Görüntülediğiniz mahkeme kararı kesinleşmiş bir karardır.

T.C.
İSTANBUL
BÖLGE ADLİYE MAHKEMESİ
12. HUKUK DAİRESİ
DOSYA NO: 2021/1139
KARAR NO: 2021/1384
T Ü R K M İ L L E T İ A D I N A
İ S T İ N A F K A R A R I
İNCELENEN KARARIN
MAHKEMESİ: İSTANBUL 13. ASLİYE TİCARET MAHKEMESİ
TARİHİ: 23/12/2016
NUMARASI : 2014/922 Esas-2016/961 Karar
DAVA: Haksız Rekabetin Tesbiti -Tazminat
BİRLEŞEN İSTANBUL 42. ATM 2011/285 ESAS SAYILI DOSYASI
DAVA: Tazminat
İSTİNAF KARAR TARİHİ: 29/09/2021
Dairemizce verilen hükmün Yargıtay 11. Hukuk Dairesi tarafından bozularak iadesi üzerine yapılan duruşma sonunda dosya kapsamı incelenip gereği görüşülüp düşünüldü;
ASIL DAVA: Davacı vekili, davacı ile davalı … A.Ş. arasında 01.09.2010 tarihli bir süresiz sözleşme imzalandığını, …’nun belirlediği yazılımların, …’nun belirleyeceği müşterilerindeki yazılımlar, donanımlar, yazılım ağı ile ilgili yardım masası, çağrı merkezi, uzaktan ve yerinde destek hizmetleri için …’nun talep ettiği kadar uzman personelin görevlendirilmesi ve bu bağlamda program uygulama hizmetlerinin tatbikini davacının üstlendiğini, (üç) ay hizmet verildiğini,aynı zamanda bayilerin algı makinelerinin bakım ve onarım hizmetleri de yapıldığını,aynı hizmeti 12 (oniki) seneden beri …AŞ nin otomotiv bölümüne verdiğini, 2010 yılında davalı …’nun yeni bir program düzenlediğini beyan ile …’e müracaat ederek işi aldığını , …’nun …’ten işi aldığında personel tedariki için müvekkili şirket ile anlaştığını, bakım-onarım hizmetleri için anlaşma yapılacağı vaadi ile uygulama sözleşmesinin imzalandığını, 3 (üç) ay tamamlanırken, davalı …’ya ihtar keşide edilerek bakım onarım sözleşmesi yapılmadığı takdirde bakım -onarım hizmetinin kesileceğini ihtar ettiklerini,davalının program uygulama anlaşmasını 31.12.2010 tarihinde fesih ettiğini,aynı zamanda tahsis edilen 20 işçinin akitlerini fesih ettirerek 2. davalı … Ltd. Şti. ile bir anlaşma yaparak hizmeti 2.davalıdan almaya başladığını ,davacının işe tahsis edilen çalışanlarının … ye tranfer edildiğini ,haksız rekabet kaidelerini işçi devşirmek suretiyle ihlal ettiklerini,TTK’nun 56. Maddesi gereğince yapılan işin gayri ahlaki olduğunu, aynı kanunu’nun 57/6-7 maddeleri gereğince haksız rekabet yaptıklarını , davalı …’nun müvekkilinden transfer ettiği elemanlar ile üstün başarılı hizmet vereceğini vaad ile piyasadaki dengeyi bozmaya devam ettiğini belirterek; haksız rekabetin tespitine, uğranılan zararın tespitine,şimdilik 10.000- TL’nin davalılardan müteselsilen tahsiline karar verilmesini talep etmiştir.

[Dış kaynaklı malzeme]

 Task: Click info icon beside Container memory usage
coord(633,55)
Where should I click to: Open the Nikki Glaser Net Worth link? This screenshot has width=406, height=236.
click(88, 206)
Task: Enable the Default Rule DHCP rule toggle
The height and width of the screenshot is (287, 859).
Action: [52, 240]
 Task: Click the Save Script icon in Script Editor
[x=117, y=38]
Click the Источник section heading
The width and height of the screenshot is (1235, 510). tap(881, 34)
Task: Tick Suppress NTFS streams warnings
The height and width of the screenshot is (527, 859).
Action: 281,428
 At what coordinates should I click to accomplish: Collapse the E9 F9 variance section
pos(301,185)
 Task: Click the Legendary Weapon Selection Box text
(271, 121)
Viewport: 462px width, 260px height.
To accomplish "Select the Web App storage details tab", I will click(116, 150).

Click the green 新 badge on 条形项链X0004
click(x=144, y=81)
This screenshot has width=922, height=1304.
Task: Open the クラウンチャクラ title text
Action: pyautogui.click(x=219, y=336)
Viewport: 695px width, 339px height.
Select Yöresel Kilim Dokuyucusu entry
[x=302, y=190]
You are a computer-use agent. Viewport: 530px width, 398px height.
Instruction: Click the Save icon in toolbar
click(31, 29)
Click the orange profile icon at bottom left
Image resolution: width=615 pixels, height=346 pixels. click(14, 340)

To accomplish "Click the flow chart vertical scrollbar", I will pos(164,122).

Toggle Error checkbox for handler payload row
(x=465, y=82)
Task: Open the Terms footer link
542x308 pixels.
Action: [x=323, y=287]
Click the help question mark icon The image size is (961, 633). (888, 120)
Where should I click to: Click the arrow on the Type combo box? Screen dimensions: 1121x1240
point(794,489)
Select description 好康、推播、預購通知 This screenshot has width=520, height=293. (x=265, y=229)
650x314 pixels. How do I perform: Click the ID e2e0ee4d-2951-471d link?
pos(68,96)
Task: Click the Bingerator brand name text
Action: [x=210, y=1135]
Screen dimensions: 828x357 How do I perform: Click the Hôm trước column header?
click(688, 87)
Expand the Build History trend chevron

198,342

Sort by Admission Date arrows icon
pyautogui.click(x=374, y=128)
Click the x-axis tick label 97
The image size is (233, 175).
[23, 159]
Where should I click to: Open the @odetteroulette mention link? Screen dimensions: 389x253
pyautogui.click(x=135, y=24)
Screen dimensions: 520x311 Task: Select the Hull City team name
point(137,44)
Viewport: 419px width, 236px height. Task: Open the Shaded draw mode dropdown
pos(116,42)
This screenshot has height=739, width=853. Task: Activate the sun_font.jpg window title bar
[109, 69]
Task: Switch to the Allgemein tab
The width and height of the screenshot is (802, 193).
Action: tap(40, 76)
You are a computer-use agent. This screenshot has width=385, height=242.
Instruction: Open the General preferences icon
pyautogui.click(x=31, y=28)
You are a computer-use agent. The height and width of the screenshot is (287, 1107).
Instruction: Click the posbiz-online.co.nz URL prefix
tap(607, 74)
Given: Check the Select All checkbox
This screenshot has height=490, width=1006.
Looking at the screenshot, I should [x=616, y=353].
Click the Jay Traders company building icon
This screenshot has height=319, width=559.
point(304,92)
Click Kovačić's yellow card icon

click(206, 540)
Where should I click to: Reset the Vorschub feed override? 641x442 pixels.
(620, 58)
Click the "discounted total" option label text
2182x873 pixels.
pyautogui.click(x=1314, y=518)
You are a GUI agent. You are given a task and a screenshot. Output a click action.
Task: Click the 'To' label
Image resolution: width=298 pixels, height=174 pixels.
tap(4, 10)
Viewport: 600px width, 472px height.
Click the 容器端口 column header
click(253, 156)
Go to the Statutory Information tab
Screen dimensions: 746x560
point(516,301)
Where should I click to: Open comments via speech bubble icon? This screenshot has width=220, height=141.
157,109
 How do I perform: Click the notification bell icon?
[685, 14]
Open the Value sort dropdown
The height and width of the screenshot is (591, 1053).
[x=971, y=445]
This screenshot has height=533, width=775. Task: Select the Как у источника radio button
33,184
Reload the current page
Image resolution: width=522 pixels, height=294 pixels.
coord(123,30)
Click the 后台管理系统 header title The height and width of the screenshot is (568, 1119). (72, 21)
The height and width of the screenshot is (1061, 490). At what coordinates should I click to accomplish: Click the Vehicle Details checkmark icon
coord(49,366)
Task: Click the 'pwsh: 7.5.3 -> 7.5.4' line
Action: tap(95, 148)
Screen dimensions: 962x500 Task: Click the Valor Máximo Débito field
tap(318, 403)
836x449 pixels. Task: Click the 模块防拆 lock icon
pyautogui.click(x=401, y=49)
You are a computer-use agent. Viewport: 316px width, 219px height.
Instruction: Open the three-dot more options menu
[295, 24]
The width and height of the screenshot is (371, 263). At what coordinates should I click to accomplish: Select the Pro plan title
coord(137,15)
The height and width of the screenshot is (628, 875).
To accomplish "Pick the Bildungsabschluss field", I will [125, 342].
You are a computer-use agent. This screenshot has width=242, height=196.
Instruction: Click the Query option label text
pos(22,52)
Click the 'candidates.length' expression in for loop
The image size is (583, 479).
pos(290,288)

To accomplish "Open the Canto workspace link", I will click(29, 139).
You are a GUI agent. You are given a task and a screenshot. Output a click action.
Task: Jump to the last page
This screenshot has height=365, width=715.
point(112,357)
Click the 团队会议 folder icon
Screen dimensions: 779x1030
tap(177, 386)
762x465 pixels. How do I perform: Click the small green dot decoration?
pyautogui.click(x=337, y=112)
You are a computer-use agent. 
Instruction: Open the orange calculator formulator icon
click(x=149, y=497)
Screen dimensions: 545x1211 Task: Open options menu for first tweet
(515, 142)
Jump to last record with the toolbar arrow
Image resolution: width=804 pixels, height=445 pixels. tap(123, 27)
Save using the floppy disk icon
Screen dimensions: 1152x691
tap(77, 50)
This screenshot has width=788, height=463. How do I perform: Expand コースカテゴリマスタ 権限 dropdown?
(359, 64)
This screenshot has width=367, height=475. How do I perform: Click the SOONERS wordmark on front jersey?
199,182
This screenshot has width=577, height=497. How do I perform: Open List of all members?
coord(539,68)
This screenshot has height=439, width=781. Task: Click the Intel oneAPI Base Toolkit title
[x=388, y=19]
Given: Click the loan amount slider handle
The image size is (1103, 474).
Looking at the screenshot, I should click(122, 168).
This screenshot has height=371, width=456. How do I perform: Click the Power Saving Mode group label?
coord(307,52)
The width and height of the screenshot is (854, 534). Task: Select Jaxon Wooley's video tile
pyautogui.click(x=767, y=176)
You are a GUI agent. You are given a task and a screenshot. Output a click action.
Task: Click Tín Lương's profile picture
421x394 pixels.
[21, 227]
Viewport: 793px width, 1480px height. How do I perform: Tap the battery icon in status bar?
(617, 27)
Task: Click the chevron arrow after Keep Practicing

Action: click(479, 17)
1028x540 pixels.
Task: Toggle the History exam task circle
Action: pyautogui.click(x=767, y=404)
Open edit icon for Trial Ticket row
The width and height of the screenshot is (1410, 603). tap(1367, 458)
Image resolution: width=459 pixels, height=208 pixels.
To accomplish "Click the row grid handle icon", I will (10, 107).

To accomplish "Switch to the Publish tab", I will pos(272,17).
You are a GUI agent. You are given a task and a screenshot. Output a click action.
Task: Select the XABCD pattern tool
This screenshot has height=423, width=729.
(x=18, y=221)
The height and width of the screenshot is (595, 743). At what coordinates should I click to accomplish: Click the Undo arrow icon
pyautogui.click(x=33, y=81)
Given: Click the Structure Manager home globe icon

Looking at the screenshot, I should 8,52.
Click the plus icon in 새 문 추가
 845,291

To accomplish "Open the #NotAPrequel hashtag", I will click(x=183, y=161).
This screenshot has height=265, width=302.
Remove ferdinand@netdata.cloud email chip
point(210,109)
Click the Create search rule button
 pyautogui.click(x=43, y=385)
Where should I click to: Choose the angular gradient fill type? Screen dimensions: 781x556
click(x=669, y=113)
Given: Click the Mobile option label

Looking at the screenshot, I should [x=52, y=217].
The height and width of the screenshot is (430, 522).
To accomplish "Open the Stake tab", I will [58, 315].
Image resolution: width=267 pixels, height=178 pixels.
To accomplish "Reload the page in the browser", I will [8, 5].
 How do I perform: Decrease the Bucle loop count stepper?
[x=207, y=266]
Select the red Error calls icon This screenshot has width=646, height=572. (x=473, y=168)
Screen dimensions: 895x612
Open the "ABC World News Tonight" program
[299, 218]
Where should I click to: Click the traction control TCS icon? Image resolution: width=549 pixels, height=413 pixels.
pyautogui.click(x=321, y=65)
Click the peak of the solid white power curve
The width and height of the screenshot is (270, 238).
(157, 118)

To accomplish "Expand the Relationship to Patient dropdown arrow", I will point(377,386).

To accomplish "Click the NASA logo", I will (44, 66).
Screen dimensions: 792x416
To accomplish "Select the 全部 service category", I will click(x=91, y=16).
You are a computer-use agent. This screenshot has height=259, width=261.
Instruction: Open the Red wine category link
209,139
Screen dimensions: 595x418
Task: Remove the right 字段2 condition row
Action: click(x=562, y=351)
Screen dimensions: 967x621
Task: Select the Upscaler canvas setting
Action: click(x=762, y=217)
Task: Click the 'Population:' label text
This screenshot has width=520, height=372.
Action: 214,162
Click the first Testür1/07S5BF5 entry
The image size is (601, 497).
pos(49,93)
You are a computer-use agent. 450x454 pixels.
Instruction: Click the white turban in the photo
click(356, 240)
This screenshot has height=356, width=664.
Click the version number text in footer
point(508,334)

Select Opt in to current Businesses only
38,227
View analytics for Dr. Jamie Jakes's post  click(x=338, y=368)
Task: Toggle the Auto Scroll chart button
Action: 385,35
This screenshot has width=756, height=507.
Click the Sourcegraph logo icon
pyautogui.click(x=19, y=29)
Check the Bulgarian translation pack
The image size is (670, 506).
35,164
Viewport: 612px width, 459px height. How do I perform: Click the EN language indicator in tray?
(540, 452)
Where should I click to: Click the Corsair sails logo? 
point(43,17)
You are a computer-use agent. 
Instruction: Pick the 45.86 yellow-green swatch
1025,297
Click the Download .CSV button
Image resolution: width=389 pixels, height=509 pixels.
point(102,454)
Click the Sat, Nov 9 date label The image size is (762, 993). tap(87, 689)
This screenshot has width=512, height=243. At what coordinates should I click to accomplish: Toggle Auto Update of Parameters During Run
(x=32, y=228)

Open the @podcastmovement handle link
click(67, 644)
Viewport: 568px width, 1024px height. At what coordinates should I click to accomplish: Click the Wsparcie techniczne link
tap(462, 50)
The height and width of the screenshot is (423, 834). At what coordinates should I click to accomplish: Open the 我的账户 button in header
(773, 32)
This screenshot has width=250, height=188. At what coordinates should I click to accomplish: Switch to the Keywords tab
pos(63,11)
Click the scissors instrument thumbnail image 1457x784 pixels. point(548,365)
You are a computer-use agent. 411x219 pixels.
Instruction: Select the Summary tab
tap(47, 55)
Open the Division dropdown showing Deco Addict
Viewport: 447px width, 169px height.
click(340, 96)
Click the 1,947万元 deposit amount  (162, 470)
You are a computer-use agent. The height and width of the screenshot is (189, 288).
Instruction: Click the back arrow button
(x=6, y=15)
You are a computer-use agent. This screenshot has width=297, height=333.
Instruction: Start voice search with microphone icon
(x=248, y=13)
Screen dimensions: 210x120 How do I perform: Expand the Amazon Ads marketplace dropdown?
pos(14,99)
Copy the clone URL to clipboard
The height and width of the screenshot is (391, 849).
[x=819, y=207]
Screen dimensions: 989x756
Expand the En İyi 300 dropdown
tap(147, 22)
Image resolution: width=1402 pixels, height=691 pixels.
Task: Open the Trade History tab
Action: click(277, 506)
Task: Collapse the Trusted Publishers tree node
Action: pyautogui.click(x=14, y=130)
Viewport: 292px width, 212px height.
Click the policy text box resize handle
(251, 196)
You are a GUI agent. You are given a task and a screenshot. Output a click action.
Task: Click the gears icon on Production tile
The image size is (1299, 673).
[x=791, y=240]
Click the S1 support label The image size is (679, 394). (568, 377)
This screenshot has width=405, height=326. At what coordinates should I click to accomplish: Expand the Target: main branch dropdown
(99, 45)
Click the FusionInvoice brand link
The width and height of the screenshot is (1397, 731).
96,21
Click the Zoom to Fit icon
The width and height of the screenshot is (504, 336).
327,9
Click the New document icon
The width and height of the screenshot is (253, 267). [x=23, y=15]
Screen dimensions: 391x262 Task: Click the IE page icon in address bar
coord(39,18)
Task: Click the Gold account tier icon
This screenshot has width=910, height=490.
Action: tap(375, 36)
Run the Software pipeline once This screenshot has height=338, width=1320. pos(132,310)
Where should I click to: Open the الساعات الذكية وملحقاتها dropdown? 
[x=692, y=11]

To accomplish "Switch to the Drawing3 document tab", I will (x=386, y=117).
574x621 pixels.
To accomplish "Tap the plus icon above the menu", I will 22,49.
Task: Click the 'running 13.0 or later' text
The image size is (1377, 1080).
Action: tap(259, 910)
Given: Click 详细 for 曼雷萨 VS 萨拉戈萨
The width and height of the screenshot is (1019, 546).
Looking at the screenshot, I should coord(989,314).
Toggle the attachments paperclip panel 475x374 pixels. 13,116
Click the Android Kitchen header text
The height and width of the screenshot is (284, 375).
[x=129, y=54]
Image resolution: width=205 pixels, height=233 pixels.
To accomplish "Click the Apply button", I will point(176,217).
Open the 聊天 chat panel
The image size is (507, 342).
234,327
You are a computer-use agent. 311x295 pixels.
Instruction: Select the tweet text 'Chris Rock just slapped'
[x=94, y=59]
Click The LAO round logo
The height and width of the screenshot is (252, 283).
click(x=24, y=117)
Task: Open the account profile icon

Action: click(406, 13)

BİRLEŞEN DAVA: Davacı vekili; davalının taraflar arasında imzalanan sözleşmeyi hiçbir gerekçe göstermeden feshettiğini, bu feshin sözleşmeye aykırı olduğunu, bu nedenle müvekkilinin 5 yıllık zararının-aylık 70.000- TL olarak belirlendiğini, buna göre zarar hesabı yapılmasını, sözleşmenin feshinin geçerli olmadığını ve haksız olduğunun tespitini, 5 yıllık zararın tespitini ve şimdilik 8.000 -TL ‘lik zararın davalıdan tahsilini talep etmiştir.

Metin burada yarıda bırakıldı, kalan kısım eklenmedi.